The Shire of Menzies originated as the Menzies Road District, which was established on 31 May 1912 after the subdivision of the North Coolgardie Road District into three separate road districts (Menzies, Kookynie and Mt Malcolm). The North Coolgardie Road District had absorbed three municipalities on 1 March 1912, including the Municipality of Menzies covering the Menzies township, but had quickly proven too large and cumbersome to administer and was broken up.

The Kookynie Road District merged into the Menzies Road District in mid-1918.

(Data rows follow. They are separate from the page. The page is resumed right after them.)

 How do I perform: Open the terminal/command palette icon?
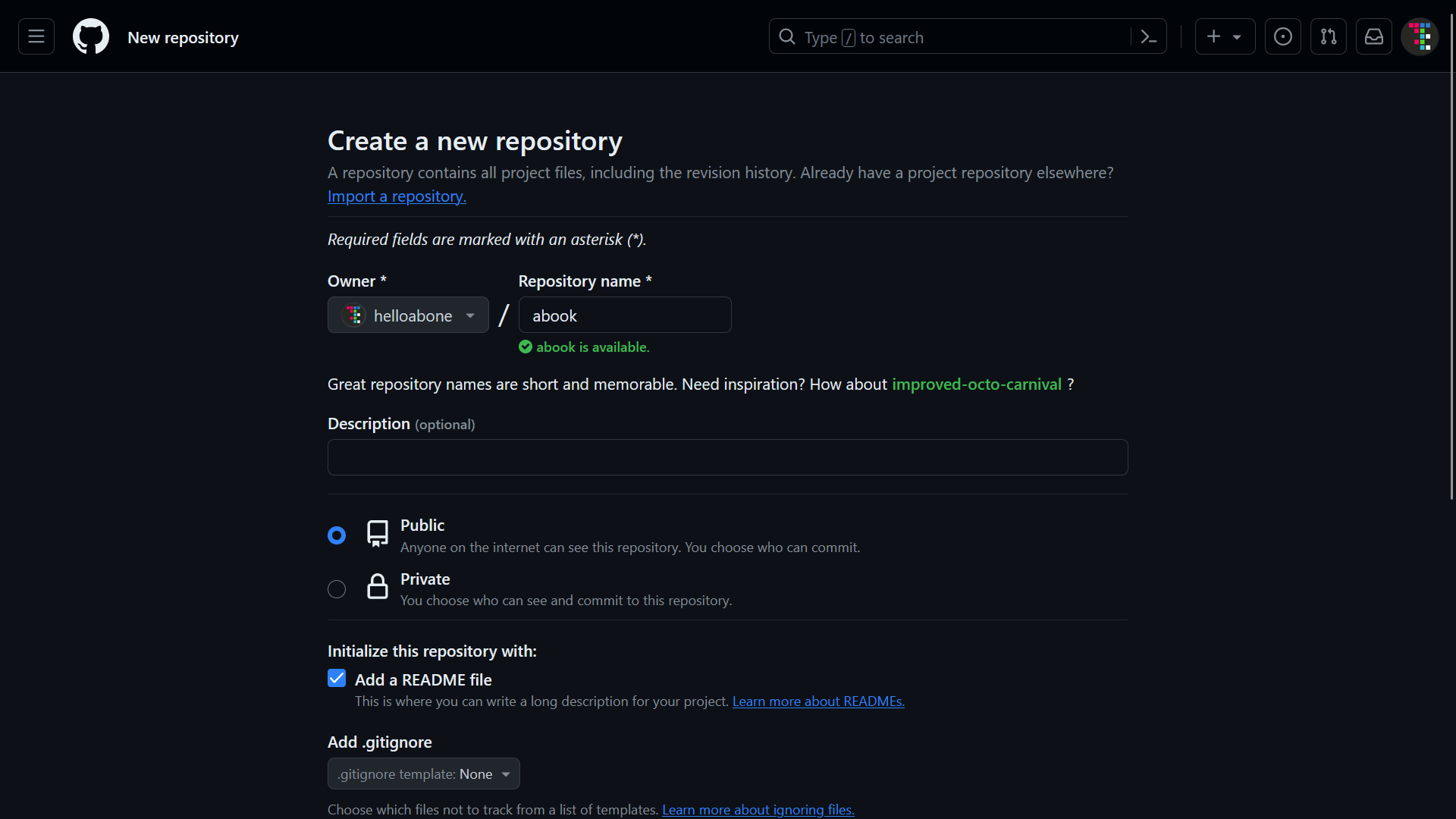(x=1149, y=37)
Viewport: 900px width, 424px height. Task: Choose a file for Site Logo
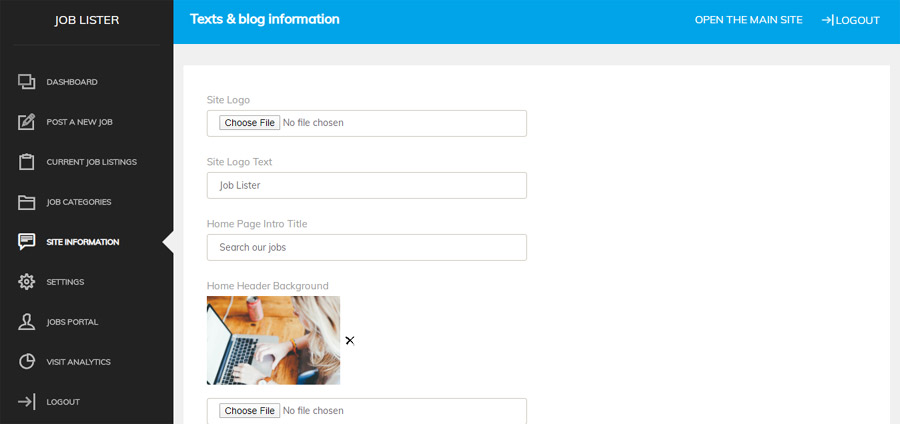[249, 123]
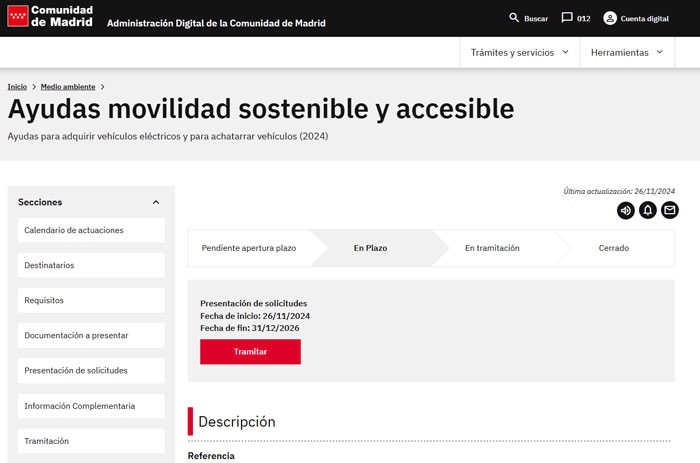Image resolution: width=700 pixels, height=463 pixels.
Task: Jump to Documentación a presentar section
Action: point(91,335)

The Menzies Road District became a shire on 1 July 1961 under the Local Government Act 1960, which reformed all remaining road districts into shires.

==Wards==
The shire is divided into three wards:

- Menzies Ward (three councillors)
- Kookynie Ward (three councillors)
- Ularring Ward (one councillor)

==Towns and localities==
The towns and localities of the Shire of Menzies with population and size figures based on the most recent Australian census:

| Suburb | Population | Area | Map |
|---|---|---|---|
| Kookynie | 99 (SAL 2021) | 12,576.7 km^{2} (4,855.9 sq mi) |  |
| Menzies | 103 (SAL 2021) | 8,194.8 km^{2} (3,164.0 sq mi) |  |
| Plumridge Lakes | 273 (SAL 2021) | 76,895.4 km^{2} (29,689.5 sq mi) |  |
| Ularring | 51 (SAL 2021) | 26,597 km^{2} (10,269 sq mi) |  |

==Abandoned and ghost towns==
Abandoned and ghost towns in the Shire of Menzies:

- Callion
- Comet Vale
- Davyhurst
- Goongarrie
- Linden
- Mount Ida
- Mulline
- Mulwarrie
- Niagara
- Tampa
- Yarri
- Yerilla
- Yunndaga

==Heritage-listed places==

As of 2023, 44 places are heritage-listed in the Shire of Menzies, of which 13 are on the State Register of Heritage Places.